→ **What is expected**: Retype the whole listing below exactly, keeping every picture out of it.

→ **Data to examine**:
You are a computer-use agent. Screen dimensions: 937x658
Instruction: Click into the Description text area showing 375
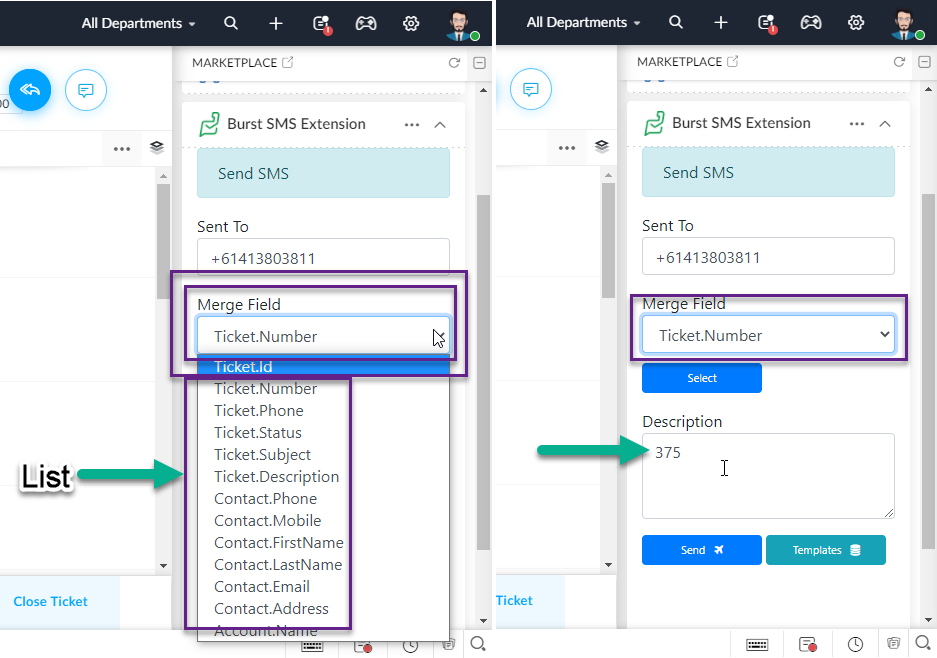(x=768, y=476)
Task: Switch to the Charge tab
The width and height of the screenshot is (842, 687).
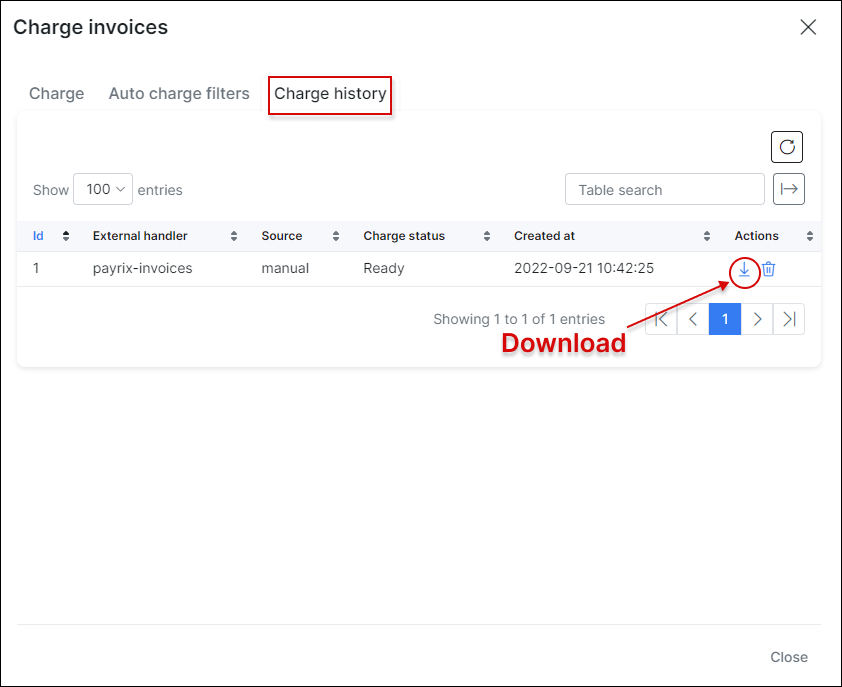Action: 57,94
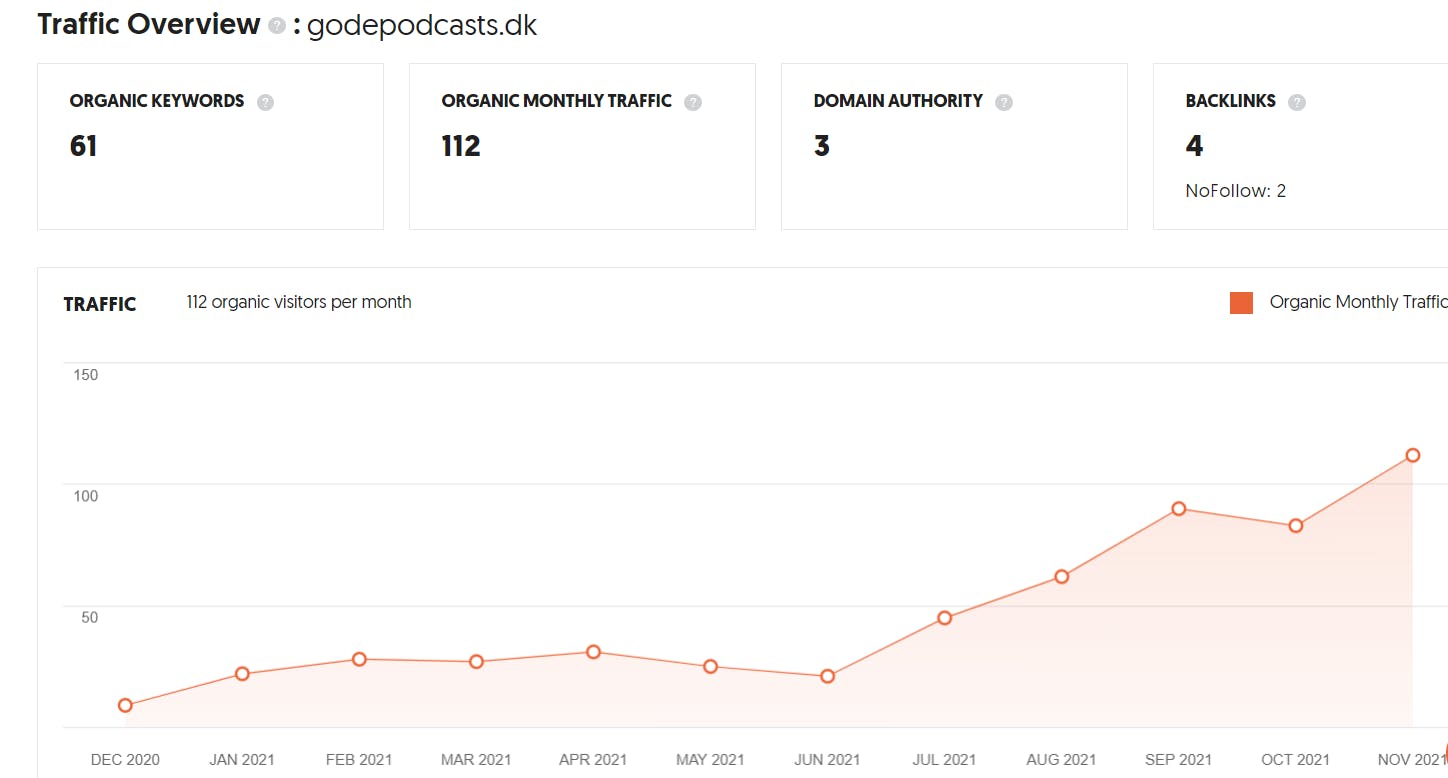
Task: Click the OCT 2021 data point
Action: [x=1296, y=526]
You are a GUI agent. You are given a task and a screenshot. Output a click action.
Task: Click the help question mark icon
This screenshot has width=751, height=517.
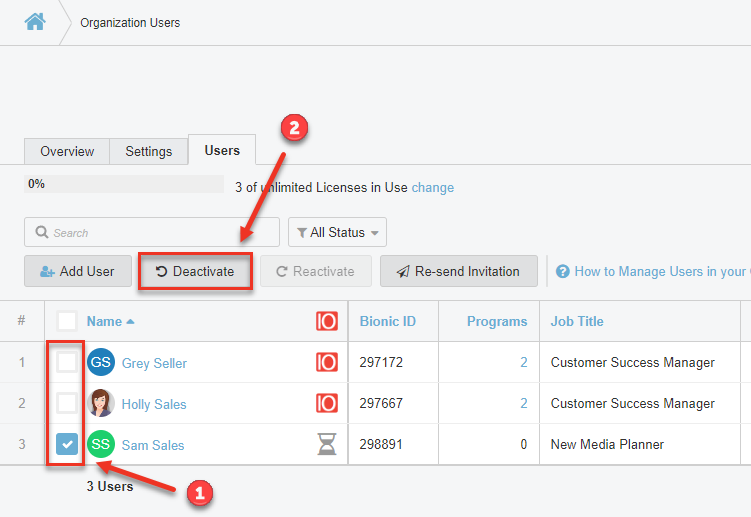[563, 271]
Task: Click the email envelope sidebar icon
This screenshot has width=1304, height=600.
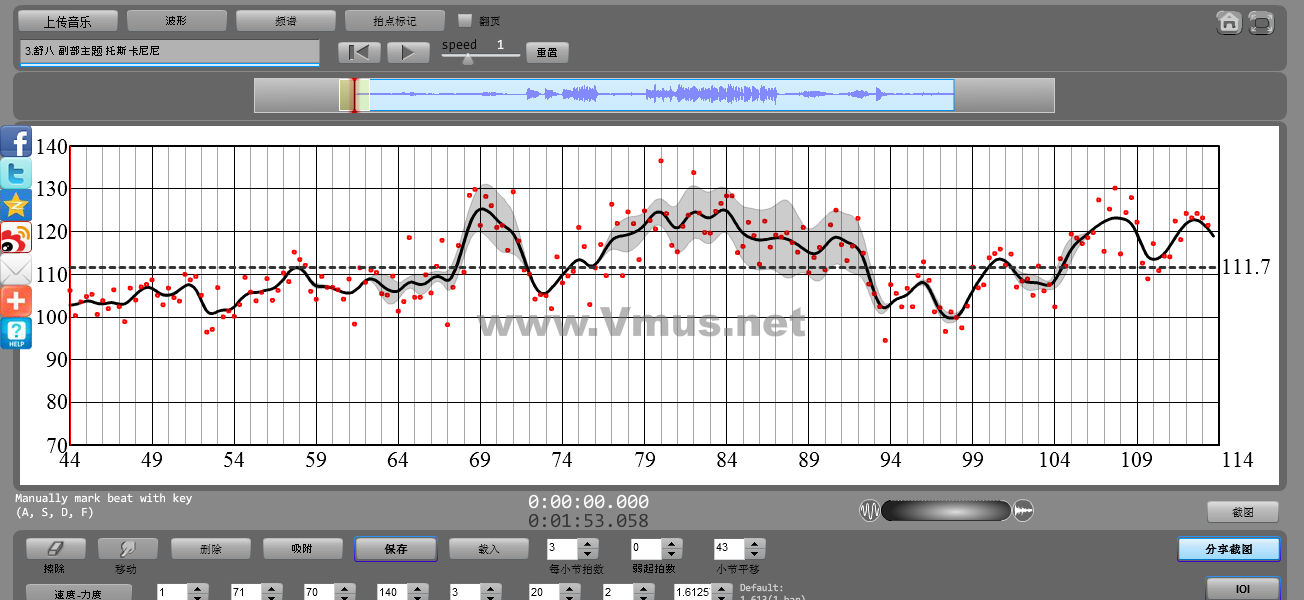Action: coord(16,270)
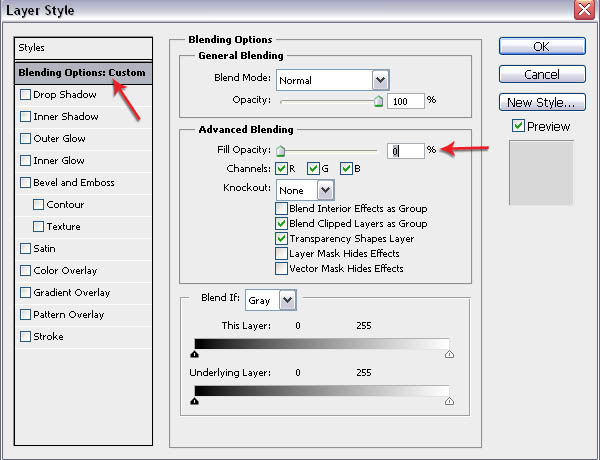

→ **Answer box**:
You are a computer-use agent. Screen dimensions: 937x658
Instruction: Click into the Description text area showing 375
(x=768, y=476)
Task: Switch to the Charge tab
The width and height of the screenshot is (842, 687).
Action: 57,94
Task: Click the OCT 2021 data point
Action: [x=1296, y=526]
You are a GUI agent. You are given a task and a screenshot. Output a click action.
Task: Click the help question mark icon
This screenshot has width=751, height=517.
[563, 271]
Task: Click the email envelope sidebar icon
This screenshot has width=1304, height=600.
Action: coord(16,270)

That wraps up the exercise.